We have always believed in eating our own cooking; all the stocks that you own in your portfolios we own in an investment partnership called The Gracy Fund. We are both the general partners of that fund and amongst the larger limited partners. But The Gracy Fund has a few defining characteristics, set up twenty-four years ago, that ought to give you much comfort.

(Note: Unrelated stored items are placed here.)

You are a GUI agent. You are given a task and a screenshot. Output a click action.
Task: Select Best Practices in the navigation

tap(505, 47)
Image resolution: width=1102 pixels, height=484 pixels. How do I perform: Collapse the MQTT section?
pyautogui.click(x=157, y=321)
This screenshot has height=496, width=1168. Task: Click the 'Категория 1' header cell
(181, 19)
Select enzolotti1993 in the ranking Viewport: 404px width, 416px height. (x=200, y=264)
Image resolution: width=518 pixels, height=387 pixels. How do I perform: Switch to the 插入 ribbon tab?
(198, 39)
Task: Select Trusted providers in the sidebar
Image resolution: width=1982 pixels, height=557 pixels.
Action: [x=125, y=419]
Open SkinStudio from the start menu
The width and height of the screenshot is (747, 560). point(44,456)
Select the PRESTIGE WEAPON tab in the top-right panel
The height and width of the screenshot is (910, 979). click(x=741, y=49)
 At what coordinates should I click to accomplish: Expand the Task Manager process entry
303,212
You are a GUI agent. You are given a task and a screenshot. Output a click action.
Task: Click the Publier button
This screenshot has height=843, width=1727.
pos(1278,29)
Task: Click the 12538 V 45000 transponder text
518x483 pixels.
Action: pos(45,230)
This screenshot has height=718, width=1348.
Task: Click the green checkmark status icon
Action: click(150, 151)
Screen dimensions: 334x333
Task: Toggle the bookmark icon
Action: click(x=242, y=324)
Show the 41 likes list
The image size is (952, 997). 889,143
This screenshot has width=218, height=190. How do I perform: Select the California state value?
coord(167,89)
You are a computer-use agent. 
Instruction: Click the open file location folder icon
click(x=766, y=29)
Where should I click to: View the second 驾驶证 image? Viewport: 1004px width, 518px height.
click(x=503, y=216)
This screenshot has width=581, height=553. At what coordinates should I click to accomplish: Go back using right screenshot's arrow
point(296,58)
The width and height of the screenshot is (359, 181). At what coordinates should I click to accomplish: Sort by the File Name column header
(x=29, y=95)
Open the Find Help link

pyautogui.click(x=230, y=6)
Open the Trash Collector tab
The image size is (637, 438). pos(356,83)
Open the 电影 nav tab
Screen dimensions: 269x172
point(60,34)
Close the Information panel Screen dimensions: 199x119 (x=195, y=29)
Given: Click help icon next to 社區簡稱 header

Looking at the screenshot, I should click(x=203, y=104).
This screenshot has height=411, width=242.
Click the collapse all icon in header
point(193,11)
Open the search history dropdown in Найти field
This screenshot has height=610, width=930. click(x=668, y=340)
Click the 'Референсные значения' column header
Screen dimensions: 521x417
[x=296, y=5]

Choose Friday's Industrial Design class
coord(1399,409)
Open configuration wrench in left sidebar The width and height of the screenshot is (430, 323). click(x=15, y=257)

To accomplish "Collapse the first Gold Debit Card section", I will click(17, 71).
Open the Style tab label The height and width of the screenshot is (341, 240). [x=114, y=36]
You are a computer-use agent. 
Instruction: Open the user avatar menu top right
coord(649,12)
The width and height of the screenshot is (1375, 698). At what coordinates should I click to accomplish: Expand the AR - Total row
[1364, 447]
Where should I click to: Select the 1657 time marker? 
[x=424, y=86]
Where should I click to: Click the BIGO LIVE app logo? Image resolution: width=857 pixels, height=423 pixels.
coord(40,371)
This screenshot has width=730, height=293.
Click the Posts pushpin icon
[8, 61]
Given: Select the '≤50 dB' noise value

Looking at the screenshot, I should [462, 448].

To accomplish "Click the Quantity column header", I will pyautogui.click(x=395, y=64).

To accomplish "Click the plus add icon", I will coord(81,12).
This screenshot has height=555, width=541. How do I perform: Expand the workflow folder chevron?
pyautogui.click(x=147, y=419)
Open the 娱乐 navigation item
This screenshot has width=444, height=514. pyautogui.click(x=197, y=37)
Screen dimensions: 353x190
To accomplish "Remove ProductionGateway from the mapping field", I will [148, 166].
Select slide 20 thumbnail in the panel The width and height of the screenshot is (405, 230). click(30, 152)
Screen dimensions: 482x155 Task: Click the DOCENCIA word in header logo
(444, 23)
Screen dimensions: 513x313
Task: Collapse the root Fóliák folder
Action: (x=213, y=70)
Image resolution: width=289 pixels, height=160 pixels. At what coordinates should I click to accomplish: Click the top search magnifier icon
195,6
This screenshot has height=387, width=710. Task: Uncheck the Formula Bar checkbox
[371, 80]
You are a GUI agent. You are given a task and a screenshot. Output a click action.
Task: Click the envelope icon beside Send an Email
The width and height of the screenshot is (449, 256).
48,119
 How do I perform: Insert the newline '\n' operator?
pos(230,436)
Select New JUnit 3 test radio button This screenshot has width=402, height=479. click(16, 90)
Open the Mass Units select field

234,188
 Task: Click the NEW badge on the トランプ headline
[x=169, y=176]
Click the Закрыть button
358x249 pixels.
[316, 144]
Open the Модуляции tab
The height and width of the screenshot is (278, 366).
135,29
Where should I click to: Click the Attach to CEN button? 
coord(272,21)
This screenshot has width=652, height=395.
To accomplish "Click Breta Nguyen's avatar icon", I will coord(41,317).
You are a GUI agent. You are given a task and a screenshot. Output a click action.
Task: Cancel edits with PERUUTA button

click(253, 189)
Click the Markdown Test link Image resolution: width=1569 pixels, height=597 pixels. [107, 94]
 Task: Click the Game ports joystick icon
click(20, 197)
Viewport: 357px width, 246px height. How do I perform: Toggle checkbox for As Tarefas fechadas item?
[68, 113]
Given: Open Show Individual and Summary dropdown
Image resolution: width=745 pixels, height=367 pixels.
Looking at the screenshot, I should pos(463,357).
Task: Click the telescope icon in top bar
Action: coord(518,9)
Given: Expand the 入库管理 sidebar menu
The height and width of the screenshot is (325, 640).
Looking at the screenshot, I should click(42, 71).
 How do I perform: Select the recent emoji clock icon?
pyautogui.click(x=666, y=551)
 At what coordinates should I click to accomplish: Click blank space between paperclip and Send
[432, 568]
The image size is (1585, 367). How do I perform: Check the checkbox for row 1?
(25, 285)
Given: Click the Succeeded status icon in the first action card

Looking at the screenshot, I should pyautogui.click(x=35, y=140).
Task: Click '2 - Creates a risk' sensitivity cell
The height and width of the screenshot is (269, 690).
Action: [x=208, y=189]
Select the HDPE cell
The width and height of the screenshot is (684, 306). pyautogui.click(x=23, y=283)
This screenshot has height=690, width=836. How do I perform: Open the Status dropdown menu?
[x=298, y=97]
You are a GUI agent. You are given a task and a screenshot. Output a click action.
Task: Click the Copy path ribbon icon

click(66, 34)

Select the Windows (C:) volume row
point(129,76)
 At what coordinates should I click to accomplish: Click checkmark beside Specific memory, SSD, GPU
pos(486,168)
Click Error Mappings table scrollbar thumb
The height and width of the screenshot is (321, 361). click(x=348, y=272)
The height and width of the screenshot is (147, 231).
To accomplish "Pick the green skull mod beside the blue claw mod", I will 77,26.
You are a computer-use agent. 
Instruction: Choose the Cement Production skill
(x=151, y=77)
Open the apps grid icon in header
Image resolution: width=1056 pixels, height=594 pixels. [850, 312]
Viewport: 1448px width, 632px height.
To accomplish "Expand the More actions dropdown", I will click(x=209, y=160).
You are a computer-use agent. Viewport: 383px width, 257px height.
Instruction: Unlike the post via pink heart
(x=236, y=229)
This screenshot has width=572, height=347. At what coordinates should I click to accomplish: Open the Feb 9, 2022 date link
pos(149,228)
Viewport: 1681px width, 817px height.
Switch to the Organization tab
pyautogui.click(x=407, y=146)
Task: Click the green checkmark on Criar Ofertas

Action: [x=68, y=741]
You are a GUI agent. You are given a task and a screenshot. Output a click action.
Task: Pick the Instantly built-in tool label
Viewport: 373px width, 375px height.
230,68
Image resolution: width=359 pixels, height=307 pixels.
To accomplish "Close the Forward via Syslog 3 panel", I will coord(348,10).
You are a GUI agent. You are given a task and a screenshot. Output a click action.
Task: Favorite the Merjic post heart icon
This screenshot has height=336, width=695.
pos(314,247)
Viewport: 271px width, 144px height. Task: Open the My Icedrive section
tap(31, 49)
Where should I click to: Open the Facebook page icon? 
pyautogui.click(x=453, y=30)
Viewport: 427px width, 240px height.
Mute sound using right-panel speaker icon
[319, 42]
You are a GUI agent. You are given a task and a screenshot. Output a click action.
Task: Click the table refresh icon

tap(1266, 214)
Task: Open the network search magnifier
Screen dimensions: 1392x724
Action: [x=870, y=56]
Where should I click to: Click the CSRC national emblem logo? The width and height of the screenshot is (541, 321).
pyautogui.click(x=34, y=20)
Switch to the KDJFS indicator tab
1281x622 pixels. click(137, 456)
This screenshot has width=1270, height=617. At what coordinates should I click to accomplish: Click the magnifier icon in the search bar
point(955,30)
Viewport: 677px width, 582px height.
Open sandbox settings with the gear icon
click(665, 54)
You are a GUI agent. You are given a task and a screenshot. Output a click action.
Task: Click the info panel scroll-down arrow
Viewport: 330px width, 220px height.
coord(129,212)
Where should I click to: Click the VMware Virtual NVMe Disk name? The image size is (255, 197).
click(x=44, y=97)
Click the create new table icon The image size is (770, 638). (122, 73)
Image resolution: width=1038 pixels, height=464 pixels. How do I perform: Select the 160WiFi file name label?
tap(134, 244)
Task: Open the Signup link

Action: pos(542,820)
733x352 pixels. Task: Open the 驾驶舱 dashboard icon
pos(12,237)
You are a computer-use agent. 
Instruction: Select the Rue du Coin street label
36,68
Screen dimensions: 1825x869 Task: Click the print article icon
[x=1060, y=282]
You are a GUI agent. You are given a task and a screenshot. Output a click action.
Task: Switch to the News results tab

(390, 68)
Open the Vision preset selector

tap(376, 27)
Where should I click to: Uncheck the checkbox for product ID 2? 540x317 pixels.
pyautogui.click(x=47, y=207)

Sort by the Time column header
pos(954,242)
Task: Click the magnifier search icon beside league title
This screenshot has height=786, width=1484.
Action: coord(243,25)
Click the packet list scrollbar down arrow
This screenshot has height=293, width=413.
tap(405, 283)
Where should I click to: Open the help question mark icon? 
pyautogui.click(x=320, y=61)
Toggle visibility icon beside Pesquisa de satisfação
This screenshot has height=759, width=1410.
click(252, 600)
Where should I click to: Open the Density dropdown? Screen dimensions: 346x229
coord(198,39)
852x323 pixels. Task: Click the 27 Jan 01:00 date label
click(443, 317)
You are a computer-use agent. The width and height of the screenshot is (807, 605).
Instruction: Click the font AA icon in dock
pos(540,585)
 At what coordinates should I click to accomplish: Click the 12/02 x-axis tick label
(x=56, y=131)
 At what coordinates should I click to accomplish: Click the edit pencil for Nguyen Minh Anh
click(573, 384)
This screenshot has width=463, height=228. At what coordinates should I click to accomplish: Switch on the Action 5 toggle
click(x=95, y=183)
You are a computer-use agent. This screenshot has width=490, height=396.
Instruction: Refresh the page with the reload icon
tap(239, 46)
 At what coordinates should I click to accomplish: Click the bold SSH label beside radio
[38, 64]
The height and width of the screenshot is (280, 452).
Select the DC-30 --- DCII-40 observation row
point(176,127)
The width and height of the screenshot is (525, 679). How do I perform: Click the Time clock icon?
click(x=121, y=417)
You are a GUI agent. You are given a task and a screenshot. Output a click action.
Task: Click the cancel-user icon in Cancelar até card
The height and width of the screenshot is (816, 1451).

To begin, partners can only add or subtract capital from it every six months, and that includes us. The commitment to long term investing we preach to you we practice ourselves. Next, because your money is not co-mingled with ours, there is no possibility of late day trading on dubious net asset values, which is the cornerstone of the coming prosecutions of mutual fund companies. Thirdly, our policy on buying shares alongside of you was established more than twenty years back; if we buy or sell a large block, we all pay the same price. If the trades involved are small, we go last. If it takes many days to buy something, we buy it last; if it takes days to exit, we go last. We should candidly tell you this works no great hardship on us, since we just about need a prayer meeting around here to pay up an eighth when we buy, and when we sell stocks they are often going up by leaps and bounds. But in the cases when our judgment is wrong, and being last out is painful, that is just our hard luck. We have traded consistently on this basis not because anyone ever challenged us, but because it simply ruled out the appearance of impropriety from the outset.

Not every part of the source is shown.